Against all this hubadeehub and Beelzebub came a stentorian knocking at the door. 'Twas not the Lambskins; indeed those bonny folk, about to plunge with courage into the house, were thrust back against the railing of their own front porch doorjamb by a lank and skinny arm as the door was opened by A, to whom a voice cried out, "Collecting for the heart fund!"

It was an old woman, scrawny but endowed with demon strength, with a leather case, a purple shawl, and mad, bulbous eyes.

"Well, I don't know... " A was in some confusion. "Mr. and Mrs. Lambskin aren't home right now" (The Lambskins in fact teetered and gibbered in the shadows just outside the doorway).

"Now look here, dear. Don't you claim that you don't know what the heart fund is all about," shouted the crone. "Here!"

She grabbed A's wrist, circling it with her bony grip. A was frightened, felt four years old, the witch had her. The old horror clamped A's hand against the witch chest, no breast at all. "Feel that!" she shrieked.

A felt the great, mad engine banging the cage, the little ivory bars, felt a black spirit swooping toward her.

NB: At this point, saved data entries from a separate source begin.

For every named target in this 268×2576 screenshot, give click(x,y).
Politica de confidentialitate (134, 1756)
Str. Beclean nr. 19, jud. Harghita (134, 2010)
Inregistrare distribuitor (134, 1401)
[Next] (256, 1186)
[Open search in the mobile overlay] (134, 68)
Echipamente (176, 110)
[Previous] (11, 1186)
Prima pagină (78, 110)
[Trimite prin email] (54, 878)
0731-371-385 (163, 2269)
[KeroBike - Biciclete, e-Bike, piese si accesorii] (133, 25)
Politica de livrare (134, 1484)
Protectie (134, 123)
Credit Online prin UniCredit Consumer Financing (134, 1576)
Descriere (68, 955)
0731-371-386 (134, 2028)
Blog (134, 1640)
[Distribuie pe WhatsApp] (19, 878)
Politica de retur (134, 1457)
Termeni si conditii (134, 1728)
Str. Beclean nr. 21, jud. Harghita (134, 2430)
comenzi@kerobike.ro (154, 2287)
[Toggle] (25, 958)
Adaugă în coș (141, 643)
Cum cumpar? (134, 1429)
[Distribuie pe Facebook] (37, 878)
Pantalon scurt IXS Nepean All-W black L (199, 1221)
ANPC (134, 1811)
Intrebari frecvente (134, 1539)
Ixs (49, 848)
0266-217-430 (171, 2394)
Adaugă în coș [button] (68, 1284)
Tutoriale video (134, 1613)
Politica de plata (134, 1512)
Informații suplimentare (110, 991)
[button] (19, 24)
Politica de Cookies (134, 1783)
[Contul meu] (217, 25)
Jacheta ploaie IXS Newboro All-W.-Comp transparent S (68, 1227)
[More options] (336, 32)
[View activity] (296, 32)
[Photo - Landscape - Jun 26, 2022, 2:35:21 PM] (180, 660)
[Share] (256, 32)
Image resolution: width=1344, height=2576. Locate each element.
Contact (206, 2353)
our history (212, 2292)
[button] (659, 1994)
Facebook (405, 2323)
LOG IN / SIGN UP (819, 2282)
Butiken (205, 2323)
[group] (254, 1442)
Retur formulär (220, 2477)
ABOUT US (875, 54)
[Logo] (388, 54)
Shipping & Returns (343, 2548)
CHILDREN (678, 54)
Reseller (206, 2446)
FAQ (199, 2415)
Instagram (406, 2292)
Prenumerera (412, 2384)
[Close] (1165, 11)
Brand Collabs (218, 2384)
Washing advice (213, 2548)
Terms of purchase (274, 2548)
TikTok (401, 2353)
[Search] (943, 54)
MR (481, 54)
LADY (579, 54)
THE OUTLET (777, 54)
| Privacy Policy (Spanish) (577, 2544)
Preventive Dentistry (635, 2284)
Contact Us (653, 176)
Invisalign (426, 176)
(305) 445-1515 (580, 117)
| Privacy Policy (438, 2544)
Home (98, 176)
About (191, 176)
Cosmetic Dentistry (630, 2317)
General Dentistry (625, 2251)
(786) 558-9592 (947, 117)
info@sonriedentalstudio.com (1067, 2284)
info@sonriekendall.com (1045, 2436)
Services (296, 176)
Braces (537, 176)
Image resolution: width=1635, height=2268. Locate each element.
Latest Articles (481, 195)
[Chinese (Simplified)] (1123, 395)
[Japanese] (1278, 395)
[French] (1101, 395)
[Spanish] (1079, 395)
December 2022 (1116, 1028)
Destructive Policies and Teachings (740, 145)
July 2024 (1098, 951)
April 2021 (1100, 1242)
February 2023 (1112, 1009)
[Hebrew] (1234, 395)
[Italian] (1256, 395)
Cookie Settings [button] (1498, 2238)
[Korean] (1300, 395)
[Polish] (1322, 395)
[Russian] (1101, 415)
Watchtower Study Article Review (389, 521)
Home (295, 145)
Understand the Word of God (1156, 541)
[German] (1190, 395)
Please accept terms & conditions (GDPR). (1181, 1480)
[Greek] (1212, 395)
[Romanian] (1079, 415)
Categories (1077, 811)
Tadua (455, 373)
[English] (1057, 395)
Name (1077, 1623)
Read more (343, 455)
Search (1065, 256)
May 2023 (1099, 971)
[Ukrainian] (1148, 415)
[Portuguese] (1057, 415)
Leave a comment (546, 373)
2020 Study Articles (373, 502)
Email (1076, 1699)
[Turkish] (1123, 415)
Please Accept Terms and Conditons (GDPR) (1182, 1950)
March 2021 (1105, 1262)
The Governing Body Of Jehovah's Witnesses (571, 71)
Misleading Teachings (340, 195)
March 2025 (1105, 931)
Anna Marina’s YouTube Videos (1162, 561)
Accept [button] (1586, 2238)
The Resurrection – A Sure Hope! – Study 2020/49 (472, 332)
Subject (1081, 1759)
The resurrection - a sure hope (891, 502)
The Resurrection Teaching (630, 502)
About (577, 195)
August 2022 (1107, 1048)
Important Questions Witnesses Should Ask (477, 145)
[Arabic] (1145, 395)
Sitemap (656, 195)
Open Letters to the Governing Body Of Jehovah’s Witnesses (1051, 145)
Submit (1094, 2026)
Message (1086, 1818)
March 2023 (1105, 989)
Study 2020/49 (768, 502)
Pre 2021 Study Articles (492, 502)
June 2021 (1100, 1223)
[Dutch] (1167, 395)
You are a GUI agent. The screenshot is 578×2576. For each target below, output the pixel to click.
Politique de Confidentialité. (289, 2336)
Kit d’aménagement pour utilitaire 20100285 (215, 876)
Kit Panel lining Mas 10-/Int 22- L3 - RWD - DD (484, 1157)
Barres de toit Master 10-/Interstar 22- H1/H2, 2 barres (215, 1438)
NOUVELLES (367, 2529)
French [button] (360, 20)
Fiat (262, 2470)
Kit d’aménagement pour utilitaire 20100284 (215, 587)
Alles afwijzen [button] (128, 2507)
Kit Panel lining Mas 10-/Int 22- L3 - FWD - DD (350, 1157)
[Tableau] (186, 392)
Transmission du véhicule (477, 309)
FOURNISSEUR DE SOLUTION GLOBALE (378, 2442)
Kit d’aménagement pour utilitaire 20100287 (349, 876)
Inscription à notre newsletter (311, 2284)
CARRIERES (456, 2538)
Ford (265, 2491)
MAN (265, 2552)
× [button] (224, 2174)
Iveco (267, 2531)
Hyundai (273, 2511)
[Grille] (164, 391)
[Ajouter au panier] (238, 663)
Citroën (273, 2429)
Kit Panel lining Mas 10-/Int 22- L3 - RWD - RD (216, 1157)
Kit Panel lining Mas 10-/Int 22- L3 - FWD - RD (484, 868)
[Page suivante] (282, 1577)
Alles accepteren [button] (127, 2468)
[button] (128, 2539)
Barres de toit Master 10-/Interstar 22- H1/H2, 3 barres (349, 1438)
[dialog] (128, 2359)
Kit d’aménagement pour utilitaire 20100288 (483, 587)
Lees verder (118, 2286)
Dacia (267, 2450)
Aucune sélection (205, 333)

Then came another sound, a wailing behind them in the night, and the Lambskins are once again pushed aside, and the old crone, in the midst of her diatribe, faded into the laurel hedge bordering the walkway. Four of Vancouver's Finest now barged through the door, marched down the central hallway to the kitchen, and without pause seized the tilting, snorting M, the largest cop grasping a Goliath's handful of black corduroy jacket. With another large cop shoring him up under the shoulder, M went down the hall, his desert boots scarcely touching the floor.

And out into the night, the five of them, no words, no warrant, no by-your-leave. Jesus, thought G, thronging on the porch with several others, gaping at the dark car sliding away. They're going to get us.